Table 1.
Reported 'DFNB2'-causing mutations in the MYO7A gene
| Family | Mutation | Domain | Type | Age of onset | Frequency loss | Vestibular dysfunction | RP | References |
|---|---|---|---|---|---|---|---|---|
| 1 Chinese (DFNB.01) | p.R244Pa | Motor | DFNB2? | Congenital | All frequencies | Some affected family members (CT) | No (ERG) | 5 |
| 1 Chinese (DFNB.05) | IVS3nt-2A>Ga,b p.V1199insT[FS]a,b |
Multiple domains | DFNB2? | Congenital | All frequencies | All affected family members (CT) | No (ERG) | 5 |
| 1 Tunisian | p.M599Ic | Motor | USH1B? | Birth up to 16 years | All frequencies | Some affected family members (CT) | Yes (FU) | 4 |
| 1 Pakistani (PKDF034) | p.E1716del | Unknown | DFNB2 | Congenital | All frequencies | No (CT) | No (ERG; FU) | 13 |
| 1 Iranian (L-1419) | p.R395H | Motor | DFNB2 | Seven months up to 7 years | All frequencies | No (CT) | No (FU) | This study |
CT, caloric tests; ERG, electroretinograms; FU, funduscopy; RP, retinitis pigmentosa.
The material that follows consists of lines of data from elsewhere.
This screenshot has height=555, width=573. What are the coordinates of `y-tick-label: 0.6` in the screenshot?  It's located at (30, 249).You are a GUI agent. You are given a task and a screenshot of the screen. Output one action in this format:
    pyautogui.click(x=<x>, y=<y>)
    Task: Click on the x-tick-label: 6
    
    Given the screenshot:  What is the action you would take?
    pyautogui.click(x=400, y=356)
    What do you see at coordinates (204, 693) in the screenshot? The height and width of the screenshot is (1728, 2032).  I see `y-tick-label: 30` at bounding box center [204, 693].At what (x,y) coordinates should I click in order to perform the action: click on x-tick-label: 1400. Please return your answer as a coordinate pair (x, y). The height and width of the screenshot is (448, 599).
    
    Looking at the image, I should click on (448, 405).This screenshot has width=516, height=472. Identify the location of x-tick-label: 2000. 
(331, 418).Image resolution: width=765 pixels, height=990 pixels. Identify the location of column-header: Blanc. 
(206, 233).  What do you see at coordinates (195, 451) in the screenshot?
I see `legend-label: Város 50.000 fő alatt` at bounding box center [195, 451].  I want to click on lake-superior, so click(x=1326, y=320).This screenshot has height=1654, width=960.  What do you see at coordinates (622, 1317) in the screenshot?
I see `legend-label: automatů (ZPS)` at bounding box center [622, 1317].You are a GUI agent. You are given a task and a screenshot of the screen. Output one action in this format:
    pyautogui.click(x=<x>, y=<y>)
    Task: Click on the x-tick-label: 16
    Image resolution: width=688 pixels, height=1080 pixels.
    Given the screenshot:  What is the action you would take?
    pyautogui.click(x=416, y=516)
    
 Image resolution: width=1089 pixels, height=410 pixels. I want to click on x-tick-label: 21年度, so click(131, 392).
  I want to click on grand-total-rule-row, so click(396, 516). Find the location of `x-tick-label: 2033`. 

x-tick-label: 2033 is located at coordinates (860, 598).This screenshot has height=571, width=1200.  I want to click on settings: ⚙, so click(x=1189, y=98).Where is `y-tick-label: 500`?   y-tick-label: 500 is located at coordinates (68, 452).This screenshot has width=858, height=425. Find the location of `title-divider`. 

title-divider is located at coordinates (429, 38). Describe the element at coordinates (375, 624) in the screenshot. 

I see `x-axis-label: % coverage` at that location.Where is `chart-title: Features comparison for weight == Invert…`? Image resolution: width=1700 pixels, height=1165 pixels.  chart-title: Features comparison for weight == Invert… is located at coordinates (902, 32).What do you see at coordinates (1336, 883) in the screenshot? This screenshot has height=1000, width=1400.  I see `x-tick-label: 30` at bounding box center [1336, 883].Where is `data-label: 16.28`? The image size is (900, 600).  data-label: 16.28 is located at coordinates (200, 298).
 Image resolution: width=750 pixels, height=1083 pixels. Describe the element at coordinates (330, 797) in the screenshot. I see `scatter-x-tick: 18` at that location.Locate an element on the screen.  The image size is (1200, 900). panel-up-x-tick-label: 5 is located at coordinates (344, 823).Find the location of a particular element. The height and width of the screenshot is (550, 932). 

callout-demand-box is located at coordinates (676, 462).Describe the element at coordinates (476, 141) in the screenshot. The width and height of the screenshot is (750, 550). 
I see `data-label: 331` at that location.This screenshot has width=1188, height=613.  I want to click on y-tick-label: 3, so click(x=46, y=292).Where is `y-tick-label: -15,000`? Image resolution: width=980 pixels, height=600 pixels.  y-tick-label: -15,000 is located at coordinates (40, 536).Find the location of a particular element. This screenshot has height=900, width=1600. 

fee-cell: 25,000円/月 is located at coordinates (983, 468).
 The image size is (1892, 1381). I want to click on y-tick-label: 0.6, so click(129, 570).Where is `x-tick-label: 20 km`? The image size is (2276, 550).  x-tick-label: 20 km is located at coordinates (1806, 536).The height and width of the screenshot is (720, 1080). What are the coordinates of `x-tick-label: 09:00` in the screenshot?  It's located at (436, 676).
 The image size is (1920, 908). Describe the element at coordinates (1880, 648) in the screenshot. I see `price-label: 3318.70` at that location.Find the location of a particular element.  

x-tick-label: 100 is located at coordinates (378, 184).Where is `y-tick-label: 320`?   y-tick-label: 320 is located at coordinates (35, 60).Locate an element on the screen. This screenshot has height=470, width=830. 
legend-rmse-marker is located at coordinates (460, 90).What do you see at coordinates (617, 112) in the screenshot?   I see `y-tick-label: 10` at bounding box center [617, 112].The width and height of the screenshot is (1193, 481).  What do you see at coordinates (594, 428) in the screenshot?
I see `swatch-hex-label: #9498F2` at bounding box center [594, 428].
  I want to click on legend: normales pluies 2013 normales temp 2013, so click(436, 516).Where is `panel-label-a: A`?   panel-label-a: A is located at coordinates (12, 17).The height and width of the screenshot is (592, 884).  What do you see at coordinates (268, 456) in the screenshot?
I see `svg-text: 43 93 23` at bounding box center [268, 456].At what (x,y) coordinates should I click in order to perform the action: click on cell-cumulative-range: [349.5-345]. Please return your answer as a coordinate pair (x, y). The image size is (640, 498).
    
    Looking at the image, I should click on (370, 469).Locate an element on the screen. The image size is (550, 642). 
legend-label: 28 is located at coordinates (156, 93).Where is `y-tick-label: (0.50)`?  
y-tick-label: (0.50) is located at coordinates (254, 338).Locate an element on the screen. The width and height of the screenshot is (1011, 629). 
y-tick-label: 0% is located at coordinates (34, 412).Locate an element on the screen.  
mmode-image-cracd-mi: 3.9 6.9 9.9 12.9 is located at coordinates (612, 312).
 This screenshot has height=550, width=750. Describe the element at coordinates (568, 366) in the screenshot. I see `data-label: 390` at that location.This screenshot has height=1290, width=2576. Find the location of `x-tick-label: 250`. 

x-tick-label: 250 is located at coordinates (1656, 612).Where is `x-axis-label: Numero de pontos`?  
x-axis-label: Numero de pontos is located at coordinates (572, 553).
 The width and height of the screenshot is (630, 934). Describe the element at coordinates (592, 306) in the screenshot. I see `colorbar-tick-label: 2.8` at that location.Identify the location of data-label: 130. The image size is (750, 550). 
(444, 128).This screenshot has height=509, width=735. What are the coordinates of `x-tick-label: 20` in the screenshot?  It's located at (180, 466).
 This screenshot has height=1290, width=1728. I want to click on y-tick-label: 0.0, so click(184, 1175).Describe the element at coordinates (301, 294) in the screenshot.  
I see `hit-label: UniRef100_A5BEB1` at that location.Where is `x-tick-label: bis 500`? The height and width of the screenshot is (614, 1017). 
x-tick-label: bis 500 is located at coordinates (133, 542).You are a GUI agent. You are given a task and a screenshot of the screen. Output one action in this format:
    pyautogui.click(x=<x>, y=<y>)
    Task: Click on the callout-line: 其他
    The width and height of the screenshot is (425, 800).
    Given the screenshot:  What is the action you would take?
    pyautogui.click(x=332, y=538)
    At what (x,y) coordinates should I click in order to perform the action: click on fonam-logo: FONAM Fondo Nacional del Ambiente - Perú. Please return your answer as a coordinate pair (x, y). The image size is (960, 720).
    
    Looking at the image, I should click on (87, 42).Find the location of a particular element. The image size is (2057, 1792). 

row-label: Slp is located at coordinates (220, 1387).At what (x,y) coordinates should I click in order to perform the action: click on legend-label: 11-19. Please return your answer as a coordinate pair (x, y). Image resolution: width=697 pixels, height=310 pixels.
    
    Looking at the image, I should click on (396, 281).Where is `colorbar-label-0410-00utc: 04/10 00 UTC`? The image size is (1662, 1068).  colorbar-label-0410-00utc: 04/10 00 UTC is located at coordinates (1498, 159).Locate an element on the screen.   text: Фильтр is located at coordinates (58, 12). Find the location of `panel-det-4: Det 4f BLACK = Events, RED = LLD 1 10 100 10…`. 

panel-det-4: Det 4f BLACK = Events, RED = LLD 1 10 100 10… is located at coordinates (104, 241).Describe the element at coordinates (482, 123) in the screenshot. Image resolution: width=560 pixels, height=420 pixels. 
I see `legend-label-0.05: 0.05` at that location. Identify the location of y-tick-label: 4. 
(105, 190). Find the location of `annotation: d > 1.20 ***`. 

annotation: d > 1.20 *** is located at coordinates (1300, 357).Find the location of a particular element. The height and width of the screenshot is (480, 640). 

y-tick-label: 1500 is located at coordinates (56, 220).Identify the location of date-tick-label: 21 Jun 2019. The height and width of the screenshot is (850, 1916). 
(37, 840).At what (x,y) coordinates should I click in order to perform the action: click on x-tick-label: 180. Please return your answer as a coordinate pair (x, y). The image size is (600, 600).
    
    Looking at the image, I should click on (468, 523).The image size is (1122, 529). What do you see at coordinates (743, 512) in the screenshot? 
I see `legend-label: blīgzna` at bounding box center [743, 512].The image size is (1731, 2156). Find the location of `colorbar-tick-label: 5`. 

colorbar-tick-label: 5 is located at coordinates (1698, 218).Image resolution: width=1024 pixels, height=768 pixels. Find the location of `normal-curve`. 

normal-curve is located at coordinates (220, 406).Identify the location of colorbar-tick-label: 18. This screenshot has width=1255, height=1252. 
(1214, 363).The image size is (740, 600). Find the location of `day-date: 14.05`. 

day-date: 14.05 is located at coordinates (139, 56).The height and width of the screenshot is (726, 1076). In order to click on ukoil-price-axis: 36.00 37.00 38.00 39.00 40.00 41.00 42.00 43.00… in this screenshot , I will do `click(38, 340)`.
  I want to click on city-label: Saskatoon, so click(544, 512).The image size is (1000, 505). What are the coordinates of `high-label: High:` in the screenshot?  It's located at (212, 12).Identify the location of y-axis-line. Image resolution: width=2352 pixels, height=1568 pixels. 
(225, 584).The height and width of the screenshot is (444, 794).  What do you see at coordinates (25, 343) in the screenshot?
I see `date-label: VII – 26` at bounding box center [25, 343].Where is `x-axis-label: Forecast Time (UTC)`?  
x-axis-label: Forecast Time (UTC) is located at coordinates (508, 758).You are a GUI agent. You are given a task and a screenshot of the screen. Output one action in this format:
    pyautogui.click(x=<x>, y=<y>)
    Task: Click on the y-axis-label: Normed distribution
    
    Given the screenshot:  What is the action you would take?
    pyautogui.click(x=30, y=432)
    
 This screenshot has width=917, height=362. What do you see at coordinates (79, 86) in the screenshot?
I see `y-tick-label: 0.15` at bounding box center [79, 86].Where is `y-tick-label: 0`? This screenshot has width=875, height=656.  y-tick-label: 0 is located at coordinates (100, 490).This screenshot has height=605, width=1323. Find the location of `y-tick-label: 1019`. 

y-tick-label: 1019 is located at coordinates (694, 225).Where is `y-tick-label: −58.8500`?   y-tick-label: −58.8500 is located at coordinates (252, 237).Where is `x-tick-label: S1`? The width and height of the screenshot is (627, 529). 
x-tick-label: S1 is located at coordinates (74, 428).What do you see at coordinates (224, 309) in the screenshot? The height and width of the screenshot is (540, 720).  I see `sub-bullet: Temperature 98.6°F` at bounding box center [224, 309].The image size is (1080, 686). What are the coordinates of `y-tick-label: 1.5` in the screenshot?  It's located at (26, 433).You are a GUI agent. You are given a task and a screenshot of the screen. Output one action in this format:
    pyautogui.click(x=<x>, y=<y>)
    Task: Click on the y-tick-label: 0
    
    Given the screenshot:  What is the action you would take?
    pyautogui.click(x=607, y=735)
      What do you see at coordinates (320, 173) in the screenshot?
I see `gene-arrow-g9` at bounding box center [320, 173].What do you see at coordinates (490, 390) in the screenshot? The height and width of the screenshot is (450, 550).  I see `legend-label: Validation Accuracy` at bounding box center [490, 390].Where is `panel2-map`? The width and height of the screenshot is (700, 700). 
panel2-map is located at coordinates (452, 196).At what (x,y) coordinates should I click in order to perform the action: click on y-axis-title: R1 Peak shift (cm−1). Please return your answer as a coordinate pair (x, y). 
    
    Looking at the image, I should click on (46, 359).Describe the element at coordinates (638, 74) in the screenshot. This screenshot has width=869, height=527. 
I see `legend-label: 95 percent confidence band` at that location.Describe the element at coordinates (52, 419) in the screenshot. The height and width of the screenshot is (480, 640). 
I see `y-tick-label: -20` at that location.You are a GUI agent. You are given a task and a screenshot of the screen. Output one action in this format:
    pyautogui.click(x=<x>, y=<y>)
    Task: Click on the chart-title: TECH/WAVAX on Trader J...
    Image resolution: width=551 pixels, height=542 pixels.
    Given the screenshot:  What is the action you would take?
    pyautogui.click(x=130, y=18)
These families were reported to have the DFNB2 phenotype (9). However, they both exhibit profound hearing loss across all frequencies and vestibular dysfunction is present in atleast some affected family members. Early onset RP was ruled out by ERG in affected family members (between 25 and 33 years of age) but late-onset RP has not been excluded. Independent studies have speculated that these families are more likely to have the USH1B phenotype (13, 27).
Compound heterozygous.
This mutation was originally associated with the DFNB2 phenotype. However, affected members of the Tunisian family were subsequently shown to develop RP as early as 25 years of age (USH1B) (25).